But Only on Sunday: Ron Clarke
This is an excerpt from Runners on Running by Richard Elliott.
For years Clarke scoured the world for tough races. “I had a need, almost like a gambler's compulsion, to test myself against the best.” It didn't matter that he had raced hard the day before or that the local champion was lying in wait or that the distance was not his best. In 1965, to have a 10,000 put on the program, Clarke had to promise an Oslo meet promoter not only that he would break the world record in the event but would come back the next day in a featured 3,000 against fresh Olympic champion Mills. He set his world record, one that stood for seven years, and won the short race as well. But neither was in the Olympics.
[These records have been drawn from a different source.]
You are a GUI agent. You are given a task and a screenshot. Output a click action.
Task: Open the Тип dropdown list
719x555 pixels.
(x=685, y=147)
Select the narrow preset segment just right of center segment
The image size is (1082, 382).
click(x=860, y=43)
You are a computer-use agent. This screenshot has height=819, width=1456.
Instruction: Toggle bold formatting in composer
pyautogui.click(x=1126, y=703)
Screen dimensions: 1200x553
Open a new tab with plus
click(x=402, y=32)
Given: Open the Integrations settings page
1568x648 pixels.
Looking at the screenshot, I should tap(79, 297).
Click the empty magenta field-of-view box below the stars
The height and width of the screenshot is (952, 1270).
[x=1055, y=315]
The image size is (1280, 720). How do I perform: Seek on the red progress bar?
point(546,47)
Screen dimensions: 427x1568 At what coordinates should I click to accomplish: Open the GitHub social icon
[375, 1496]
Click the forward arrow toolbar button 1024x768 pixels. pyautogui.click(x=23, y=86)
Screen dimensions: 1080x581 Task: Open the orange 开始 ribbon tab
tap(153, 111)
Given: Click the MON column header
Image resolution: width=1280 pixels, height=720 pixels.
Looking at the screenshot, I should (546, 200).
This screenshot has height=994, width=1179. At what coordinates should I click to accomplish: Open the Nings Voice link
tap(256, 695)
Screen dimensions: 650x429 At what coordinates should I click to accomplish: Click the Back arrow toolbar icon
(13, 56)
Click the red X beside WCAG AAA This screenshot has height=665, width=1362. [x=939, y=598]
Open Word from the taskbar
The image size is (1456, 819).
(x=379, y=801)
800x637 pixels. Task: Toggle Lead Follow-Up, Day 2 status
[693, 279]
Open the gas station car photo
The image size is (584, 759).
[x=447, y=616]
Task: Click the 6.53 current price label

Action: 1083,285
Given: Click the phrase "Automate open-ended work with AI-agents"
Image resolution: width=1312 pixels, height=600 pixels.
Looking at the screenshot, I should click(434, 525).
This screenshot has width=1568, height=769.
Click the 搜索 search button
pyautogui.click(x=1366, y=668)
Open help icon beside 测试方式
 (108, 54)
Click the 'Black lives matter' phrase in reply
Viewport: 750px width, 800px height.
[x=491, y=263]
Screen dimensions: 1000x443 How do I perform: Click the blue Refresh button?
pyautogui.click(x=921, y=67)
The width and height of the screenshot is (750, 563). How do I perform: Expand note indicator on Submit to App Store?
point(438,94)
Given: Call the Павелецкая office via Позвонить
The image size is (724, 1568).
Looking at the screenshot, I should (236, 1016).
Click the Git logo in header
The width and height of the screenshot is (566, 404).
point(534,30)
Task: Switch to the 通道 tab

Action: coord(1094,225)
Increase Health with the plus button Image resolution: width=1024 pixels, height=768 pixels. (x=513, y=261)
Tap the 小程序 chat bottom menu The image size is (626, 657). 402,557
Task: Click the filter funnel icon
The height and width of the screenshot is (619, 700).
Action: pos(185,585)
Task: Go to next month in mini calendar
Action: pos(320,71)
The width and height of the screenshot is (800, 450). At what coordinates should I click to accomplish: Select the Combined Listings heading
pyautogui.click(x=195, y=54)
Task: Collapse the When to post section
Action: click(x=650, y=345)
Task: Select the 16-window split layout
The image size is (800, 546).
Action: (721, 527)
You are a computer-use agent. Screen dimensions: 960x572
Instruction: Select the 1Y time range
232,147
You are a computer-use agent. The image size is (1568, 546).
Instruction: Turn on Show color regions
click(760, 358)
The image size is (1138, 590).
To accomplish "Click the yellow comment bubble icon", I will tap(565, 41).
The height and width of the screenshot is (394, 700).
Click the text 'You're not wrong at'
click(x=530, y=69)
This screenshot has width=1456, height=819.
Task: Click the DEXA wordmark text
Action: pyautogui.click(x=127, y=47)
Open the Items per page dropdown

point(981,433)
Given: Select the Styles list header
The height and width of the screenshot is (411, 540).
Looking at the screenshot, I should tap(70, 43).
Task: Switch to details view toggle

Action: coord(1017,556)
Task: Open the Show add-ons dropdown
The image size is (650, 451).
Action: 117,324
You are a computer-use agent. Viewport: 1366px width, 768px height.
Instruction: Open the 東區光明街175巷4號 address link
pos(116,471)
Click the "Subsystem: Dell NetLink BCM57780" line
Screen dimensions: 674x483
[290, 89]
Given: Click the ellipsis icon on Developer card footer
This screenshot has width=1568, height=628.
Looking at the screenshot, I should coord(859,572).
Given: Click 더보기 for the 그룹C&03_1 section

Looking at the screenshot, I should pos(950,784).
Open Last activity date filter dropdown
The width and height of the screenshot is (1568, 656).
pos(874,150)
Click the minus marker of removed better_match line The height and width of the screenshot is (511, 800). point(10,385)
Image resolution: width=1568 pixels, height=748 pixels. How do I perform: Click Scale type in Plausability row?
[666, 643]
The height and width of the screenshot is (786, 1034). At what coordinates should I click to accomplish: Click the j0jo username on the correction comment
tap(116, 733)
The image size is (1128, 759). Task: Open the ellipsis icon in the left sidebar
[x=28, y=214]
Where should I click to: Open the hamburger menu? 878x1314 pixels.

Clarke changed his basic tactic in the last years of his career. He devised one that added to suffering: a full-bore sprint away from the field with a mile or more to run. “It increased the challenge. But in a way it was refreshing. I knew I could make it through. So instead of dreading those footsteps behind I wanted them to stay there because whoever was making them was killing himself.” If the footsteps were not there and Clarke had broken contact in this way, he was never beaten. He tried to sprint away in Mexico during the 10,000-meter race with a kilometer to go, but he could not escape the altitude natives who swarmed past on the last lap. Clarke finished sixth. Three steps past the line, for the only time in his career, he lost consciousness. When he awoke a few minutes later, an oxygen mask was pressed over his face. The Australian physician attending him was cursing the IOC for having permitted the Games at that altitude. “Oh, God,” he railed. “Look what the bastards have done.”
“I wanted to tell him it was all right,” recalls Clarke, “but I couldn't. My tongue was so swollen it filled my mouth. I couldn't speak for two hours.”
The Melbourne newspapers shouted CLARKE FAILS AGAIN.